Reduce data dimensionality using curve fitting

322 views Asked by At

I am a newbie to machine learning and haven't used scikit-learn before. I am working on a project. As a part of the project I need to train a machine learning algorithm to classify some observations into separate classes. I have processed the observations from the sensor to yield some data. But the problem with the processed data is that it is a vector of different lengths for different observations.

enter image description here

This image shows some of the data. The green line is the raw data after the application of a Gaussian filter, and the red line shows a 16 degree polynomial fit to the data. The 1st row consists of data with 3 peaks, 2nd row contains data with 4 peaks and 3rd row contains data with 5 peaks. I want to be able to be able to classify the data into separate classes.

I currently plan to use the coefficients of the polynomial as my feature vector. The first row is just fine but in cases with larger number of peaks the polynomial yields a poor fit and may not lead to proper classification. I have tried using higher degree polynomials but it causes the cases with lesser number of peaks to misbehave. Just counting the number of peaks cannot be used for classification because this is just a subset of the several classes, the classification will also depend on the relative sizes and separations of the observed peaks, but this information is not very clear in the polynomial fits for larger number of peaks.
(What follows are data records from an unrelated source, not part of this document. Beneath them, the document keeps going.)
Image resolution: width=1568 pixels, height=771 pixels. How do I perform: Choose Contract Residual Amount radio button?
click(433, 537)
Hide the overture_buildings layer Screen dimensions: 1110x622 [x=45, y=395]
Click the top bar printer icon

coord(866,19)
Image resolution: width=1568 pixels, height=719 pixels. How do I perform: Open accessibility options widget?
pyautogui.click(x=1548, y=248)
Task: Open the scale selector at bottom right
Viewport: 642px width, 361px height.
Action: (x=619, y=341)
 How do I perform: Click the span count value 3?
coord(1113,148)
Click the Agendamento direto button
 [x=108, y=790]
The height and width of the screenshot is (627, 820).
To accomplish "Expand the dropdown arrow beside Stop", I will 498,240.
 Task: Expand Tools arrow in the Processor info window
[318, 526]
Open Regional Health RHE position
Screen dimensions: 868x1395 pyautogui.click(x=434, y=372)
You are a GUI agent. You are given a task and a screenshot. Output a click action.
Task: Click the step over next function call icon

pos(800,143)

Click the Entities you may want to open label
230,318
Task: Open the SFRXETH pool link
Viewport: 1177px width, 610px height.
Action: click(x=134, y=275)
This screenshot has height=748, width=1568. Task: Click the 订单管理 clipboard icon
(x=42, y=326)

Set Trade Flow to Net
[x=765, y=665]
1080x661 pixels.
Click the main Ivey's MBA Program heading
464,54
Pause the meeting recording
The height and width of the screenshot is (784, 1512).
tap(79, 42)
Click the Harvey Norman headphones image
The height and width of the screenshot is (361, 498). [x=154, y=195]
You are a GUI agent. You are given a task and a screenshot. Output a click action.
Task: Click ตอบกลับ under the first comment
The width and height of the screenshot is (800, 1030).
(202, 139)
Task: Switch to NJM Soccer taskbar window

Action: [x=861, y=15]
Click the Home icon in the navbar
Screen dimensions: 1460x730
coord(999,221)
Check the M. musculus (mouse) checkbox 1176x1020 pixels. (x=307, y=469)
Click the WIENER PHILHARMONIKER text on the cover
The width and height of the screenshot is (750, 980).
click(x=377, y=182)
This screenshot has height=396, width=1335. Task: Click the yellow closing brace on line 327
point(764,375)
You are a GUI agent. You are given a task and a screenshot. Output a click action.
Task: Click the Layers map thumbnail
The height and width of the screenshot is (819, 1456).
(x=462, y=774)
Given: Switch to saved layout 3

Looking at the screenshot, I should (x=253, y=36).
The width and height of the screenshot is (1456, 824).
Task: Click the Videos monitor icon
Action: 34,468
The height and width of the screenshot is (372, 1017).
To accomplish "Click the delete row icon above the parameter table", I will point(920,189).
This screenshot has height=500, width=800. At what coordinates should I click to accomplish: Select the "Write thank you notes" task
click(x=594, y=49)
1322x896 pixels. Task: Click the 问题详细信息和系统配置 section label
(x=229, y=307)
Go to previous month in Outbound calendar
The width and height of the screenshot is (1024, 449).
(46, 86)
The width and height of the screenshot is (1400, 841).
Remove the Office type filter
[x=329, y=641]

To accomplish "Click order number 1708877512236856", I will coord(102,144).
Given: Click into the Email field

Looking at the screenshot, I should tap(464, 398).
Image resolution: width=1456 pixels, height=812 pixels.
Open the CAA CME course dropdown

I want to know if there is

  • Some other method instead of trying to fit a polynomial which can help me to generate a feature vector to classify the data.
  • A way to visualize data of high dimensionality in python

EDIT:

I am now fitting spline instead of a polynomial to the data using scipy.interpolate.UnivariateSpline and it is generating a much better fit. I can now use the locations of knots and the coefficients of the spline. But the length of these vectors is not constant and differs even for two repetitions of same observation. Can someone suggest a way to map it to a constant length vector.

enter image description here

2

There are 2 answers

3
fferri On

Another way to compress your signal into a feature vector could be to do FFT analysis and use the first n FFT coefficients as your features.

Or you can do a windowed FFT, so that you obtain a sequence of coefficients.

3
Andrzej Pronobis On

If your problem is mostly due to the varying number of samples, interpolation and than re-sampling could indeed be the way to go. However, I would use a less constrained interpolation technique. If you have a large number of points, even linear interpolation would work. Alternatively, you could use Gaussian Process regression which is nicely implemented in scikit learn. You don't need to appply a Gaussian filter first then, since you are using regression.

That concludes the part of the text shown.